Faculty Research

Wookun Kim's Research 

The spatial distribution of economic activity (e.g., where people live and work, where their consumption activities take place, and where firms choose to operate) is uneven. Wookun Kim’s research aims to understand economic forces that shape the observed distribution of economic activity across cities and within a city system, and to quantify the welfare consequences of changes in these forces. In one of his recent works, titled “The Valuation of Local Government Spending: The Gravity Approach and Aggregate Implications”, Woo takes a novel approach to estimate how much people care about local government spending by developing a quantitative spatial general equilibrium model, in which people simultaneously make migration and commuting decisions. Leveraging the empirical setting of South Korea, which is ideal for this research for its data and policy changes, Woo estimates the model and computes the valuation that people have for local government spending. Furthermore, he sheds light on the importance of accounting for both migration and commuting decisions when a) estimating key elasticities shaping the spatial distribution of economic activity and thus b) producing policy implications based on these estimated elasticities. 

In other research, Woo and his coauthors recently launched a new project, the primary objective of which is to evaluate how different barriers to postsecondary education interactively affect the student population and their labor market outcomes in the long run through college enrollment decisions. His research team proposes a theoretically tractable quantitative framework and applies it to the Texas Education Research Center (ERC) data to unpack financial, institutional, and geographical barriers to college enrollment and characterize how they affect the Texas student population depending on the socioeconomic characteristics of students. Ultimately, the team aims to elucidate the consequences of these barriers in terms of individual earnings, social welfare, and inequality, thereby providing policymakers and stakeholders with evidence-based policy insights.

# Problems to solve
• A. Print the research profile from "In other research, Woo" up to and including "evidence-based policy insights.".
• B. According to the research profile, which country serves as the empirical setting for Wookun Kim's study of how people value local government spending?

# Provided material

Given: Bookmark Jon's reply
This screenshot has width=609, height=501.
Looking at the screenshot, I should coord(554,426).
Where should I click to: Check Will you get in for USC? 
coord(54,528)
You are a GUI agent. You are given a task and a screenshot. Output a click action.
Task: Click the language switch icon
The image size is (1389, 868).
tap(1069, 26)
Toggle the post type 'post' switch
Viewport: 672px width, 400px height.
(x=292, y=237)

* * *

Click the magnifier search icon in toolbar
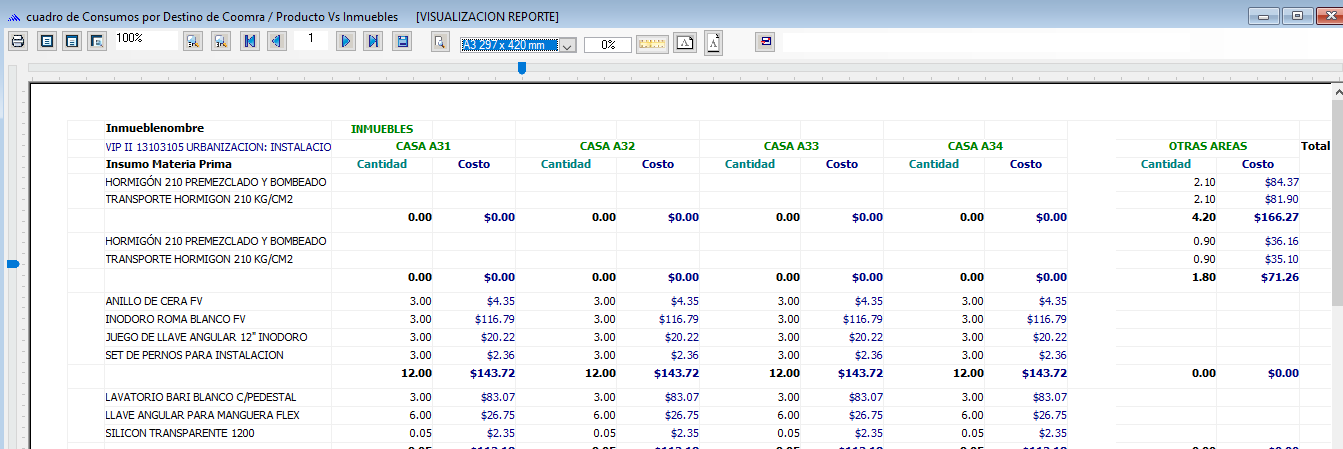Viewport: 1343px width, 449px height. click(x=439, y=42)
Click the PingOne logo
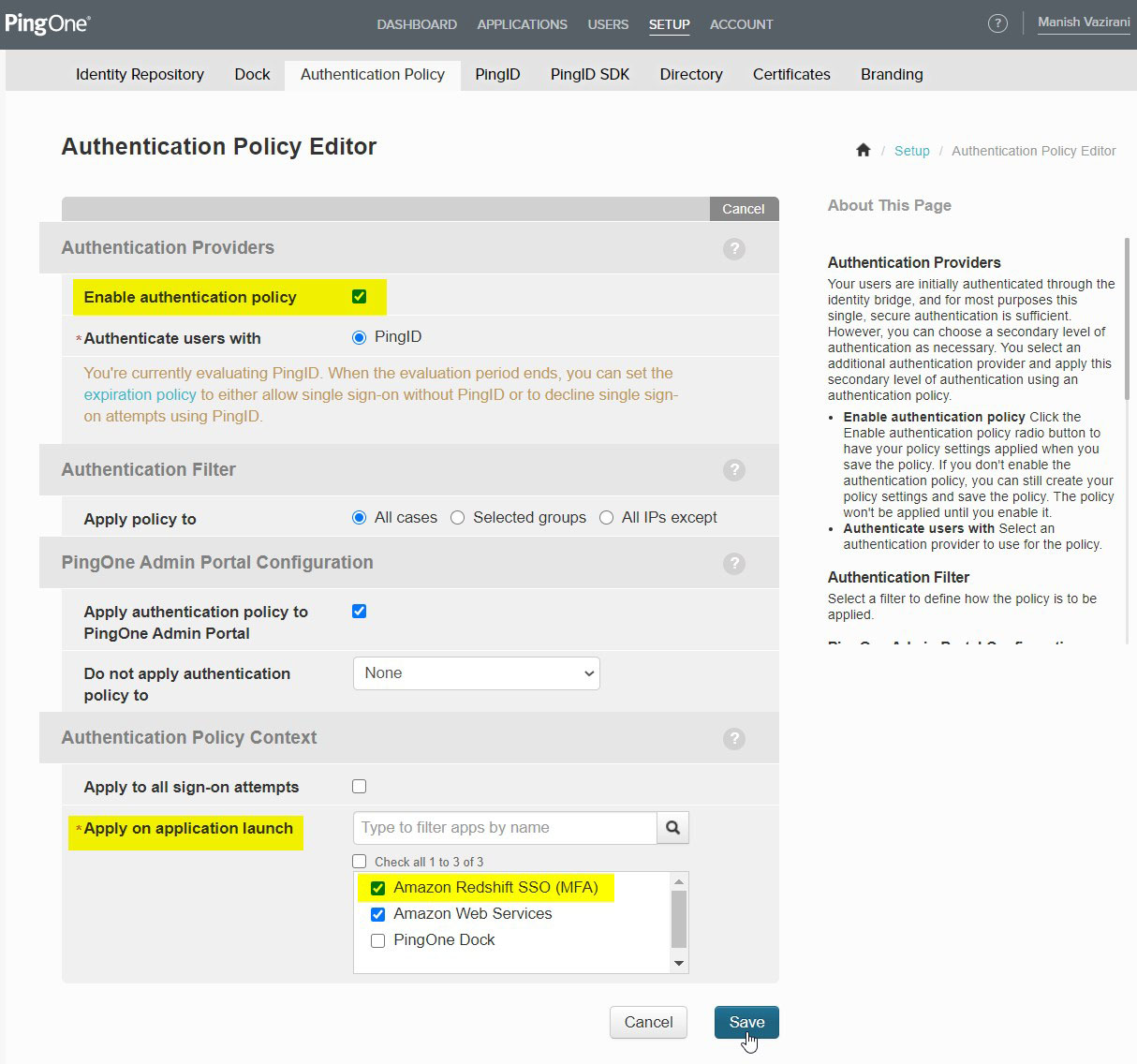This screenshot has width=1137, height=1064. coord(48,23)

# Answers for the exercise
• A.
In other research, Woo and his coauthors recently launched a new project, the primary objective of which is to evaluate how different barriers to postsecondary education interactively affect the student population and their labor market outcomes in the long run through college enrollment decisions. His research team proposes a theoretically tractable quantitative framework and applies it to the Texas Education Research Center (ERC) data to unpack financial, institutional, and geographical barriers to college enrollment and characterize how they affect the Texas student population depending on the socioeconomic characteristics of students. Ultimately, the team aims to elucidate the consequences of these barriers in terms of individual earnings, social welfare, and inequality, thereby providing policymakers and stakeholders with evidence-based policy insights.

• B. South Korea